**TASKS TO PERFORM:**
• 1. Rewrite the report summary on phishing trends from "According to the" to "and business information.", replacing "phishing sites" with "fraudulent sites".
• 2. Answer these questions using the report summary on phishing trends:
(a) On average, how many new phishing sites are created per day?
(b) For how long are most of the short-lived phishing sites online and active?
(c) Which two categories of impersonated websites are the most phished?

==== TEXT PASSAGE ====

According to the September 2017 Webroot Quarterly Threat Trends Report, 1.385 million new, unique phishing sites are created each month, with a high of 2.3 million sites created in May. The data; collected by Webroot, a leader in endpoint security, network security, and threat intelligence; show today’s attacks are highly targeted, sophisticated, hard to detect, and difficult for users to avoid. The latest sites employ realistic web pages that are almost impossible to find using web crawlers, and they trick victims into providing personal and business information.
Webroot Quarterly Threat Trends is based on threat intelligence data derived from the industry’s most advanced machine learning techniques, ensuring it’s both timely and accurate.
View the full Quarterly Threat Trends Report: www.webroot.com/trends.
Notable findings and analysis:
- Phishing attacks have grown at an unprecedented rate in 2017 – Phishing continues to be one of the most common, widespread security threats faced by both businesses and consumers. It is the number 1 cause of breaches in the world, with an average of more than 46,000 new sites created per day. The sheer volume of new sites makes phishing attacks difficult to defend against for businesses.
- Today’s phishing attacks continue to be short-lived – The first half of 2017 highlights the continuing trend of very short-lived phishing sites, with the majority being online and active for only 4 to 8 hours. These short-lived sites are designed to evade detection by traditional anti-phishing strategies, such as block lists. Even if the lists are updated hourly, they are generally 3–5 days out of date by the time they’re made available, by which time the sites in question may have already victimized users and disappeared.
- Attacks are increasingly sophisticated and more adept at fooling the victim – In the past, phishing attacks randomly targeted as many people as possible, with the hope that a substantial amount would open an infected attachment or visit a malicious web page. Today’s phishing is more sophisticated. Hackers do their research and utilize social engineering to uncover relevant personal information for individualized attacks. Phishing sites also hide behind benign domains and obfuscate true URLs, carrying more malignant payloads, and fooling users with realistic impersonated websites.
- Mix of companies impersonated continues to evolve — Zero-day websites used for phishing may number in the millions each month, yet they tend to impersonate a small number of companies. Webroot categorized URLs by the type of website being impersonated and found that financial institutions and technology companies are the most phished categories. Webroot also identified the top 10 companies being impersonated throughout the first six months of 2017.

==== EXCERPTED DATA ====

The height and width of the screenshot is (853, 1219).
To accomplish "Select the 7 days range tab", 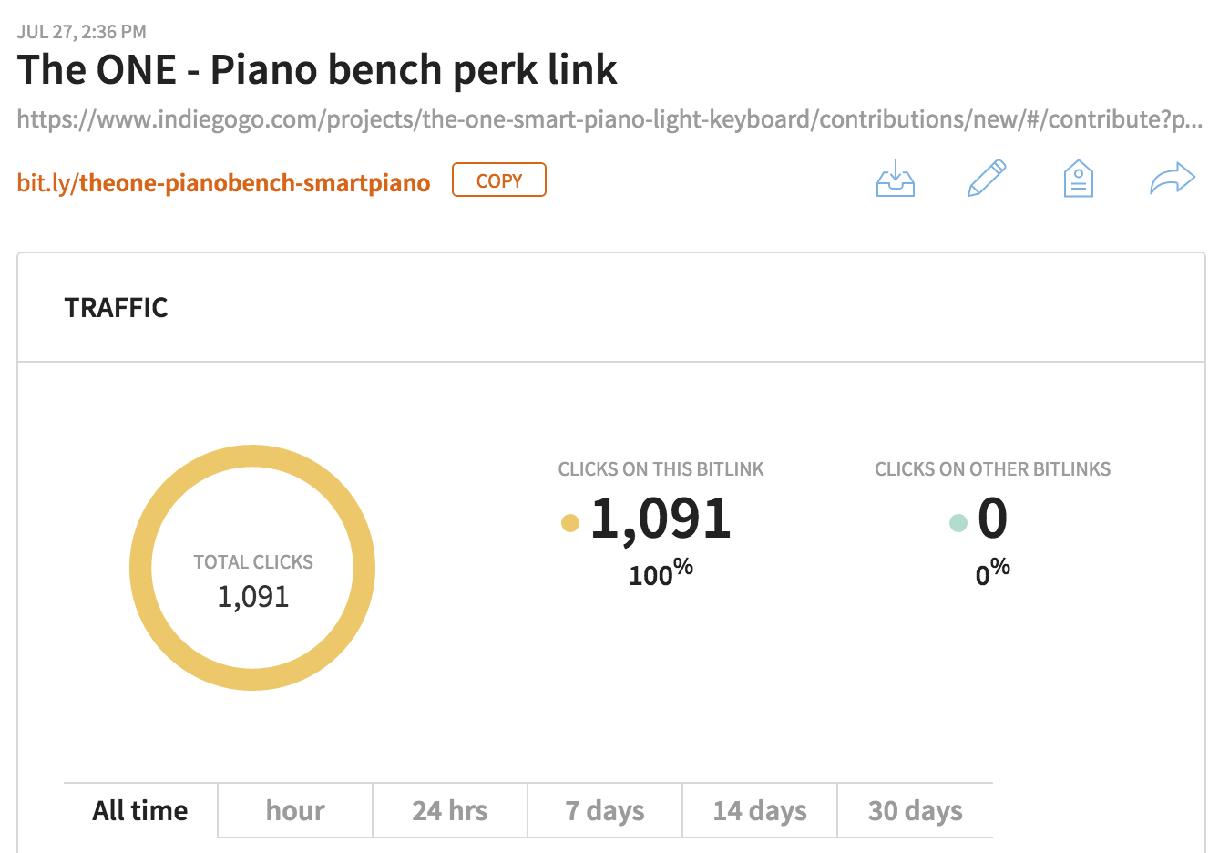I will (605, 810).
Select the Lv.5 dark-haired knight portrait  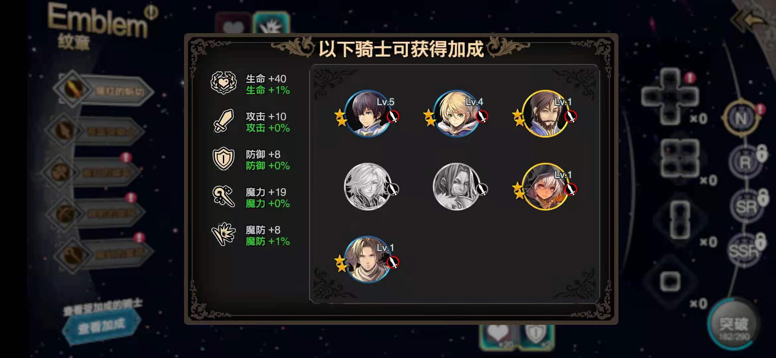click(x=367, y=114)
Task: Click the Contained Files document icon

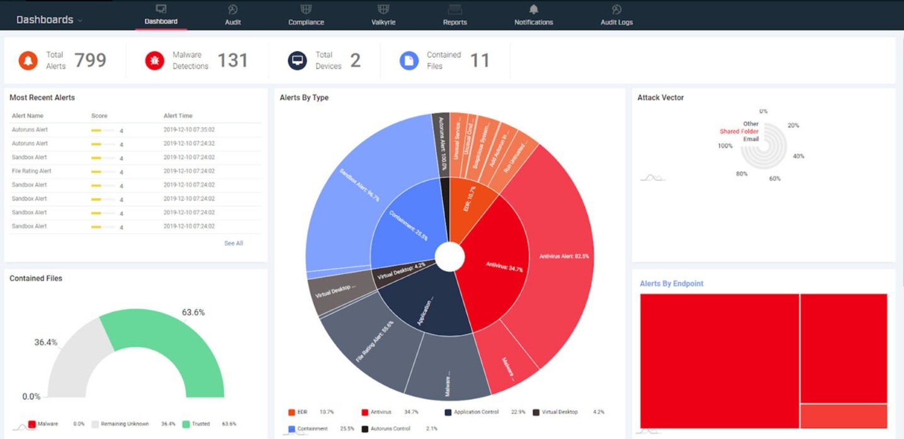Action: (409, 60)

====

**OUTPUTS FOR THE TASKS:**
• 1.
According to the September 2017 Webroot Quarterly Threat Trends Report, 1.385 million new, unique fraudulent sites are created each month, with a high of 2.3 million sites created in May. The data; collected by Webroot, a leader in endpoint security, network security, and threat intelligence; show today’s attacks are highly targeted, sophisticated, hard to detect, and difficult for users to avoid. The latest sites employ realistic web pages that are almost impossible to find using web crawlers, and they trick victims into providing personal and business information.

• 2.
(a) More than 46,000
(b) Only 4 to 8 hours
(c) Financial institutions and technology companies